■ 課題の目的
次の記録のすべての行を、「番号」と「内容」の2列からなるMarkdownの表に並べよ。空行は除き、画像は表に含めないこと。

■ データ記録
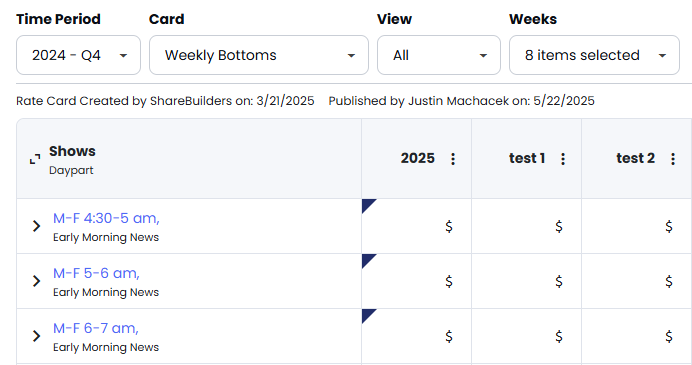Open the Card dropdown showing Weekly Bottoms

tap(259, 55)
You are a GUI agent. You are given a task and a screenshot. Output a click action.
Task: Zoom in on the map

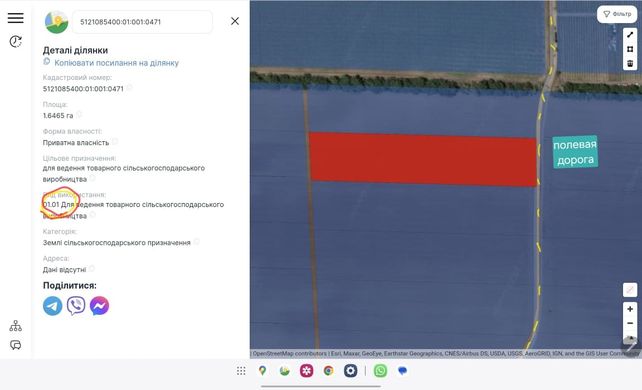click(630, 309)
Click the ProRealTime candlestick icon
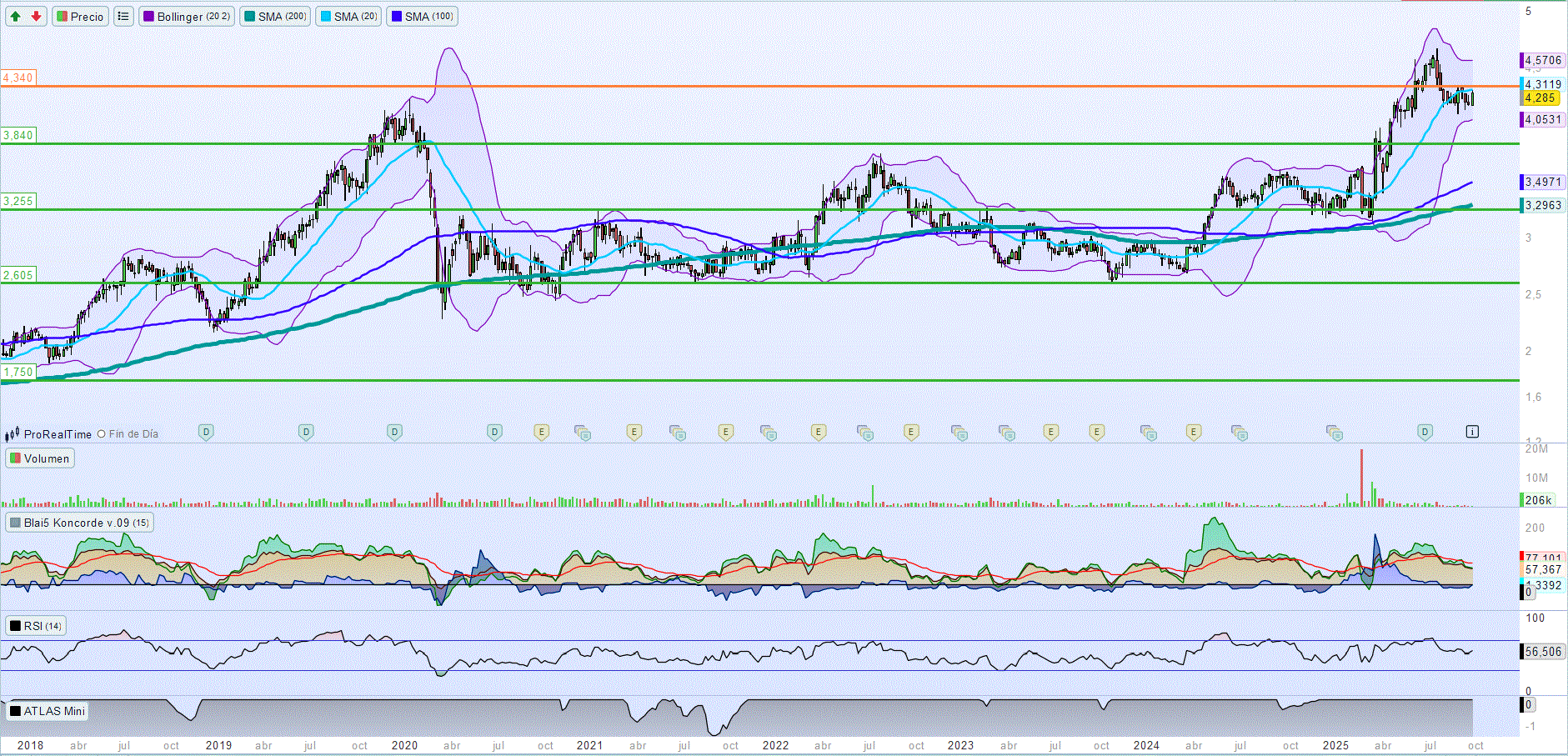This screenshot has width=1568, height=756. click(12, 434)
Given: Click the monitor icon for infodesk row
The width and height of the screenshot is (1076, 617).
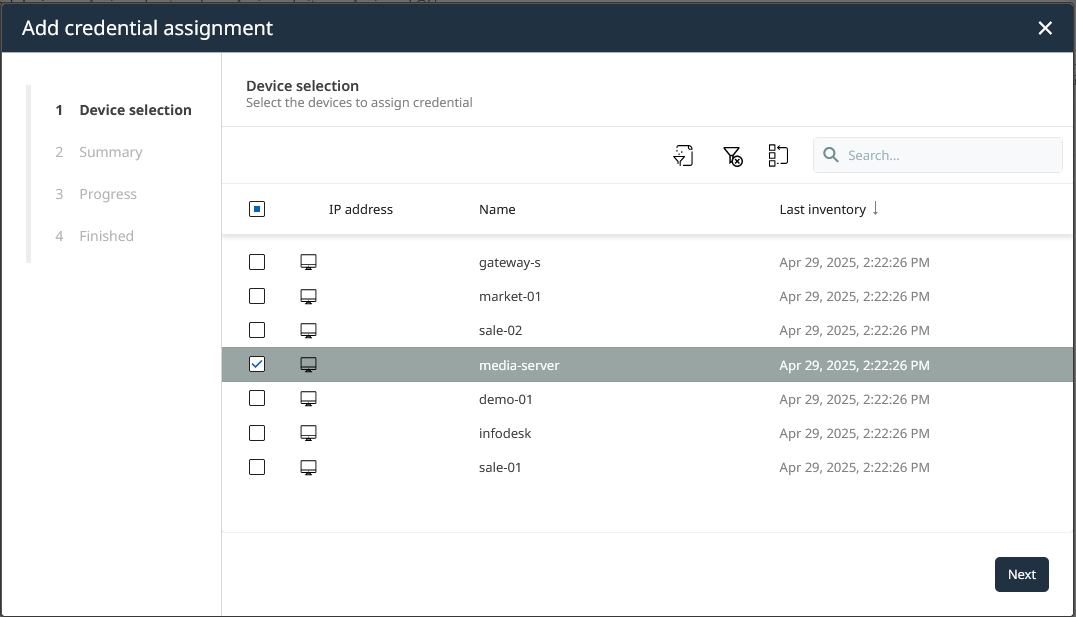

■ 課題の結果
| 番号 | 内容 |
|---|---|
| 1 | Open the Card dropdown showing Weekly Bottoms |
| 2 | tap(259, 55) |
| 3 | You are a GUI agent. You are given a task and a screenshot. Output a click action. |
| 4 | Task: Zoom in on the map |
| 5 | click(630, 309) |
| 6 | Click the ProRealTime candlestick icon |
| 7 | This screenshot has width=1568, height=756. click(12, 434) |
| 8 | Given: Click the monitor icon for infodesk row |
| 9 | The width and height of the screenshot is (1076, 617). |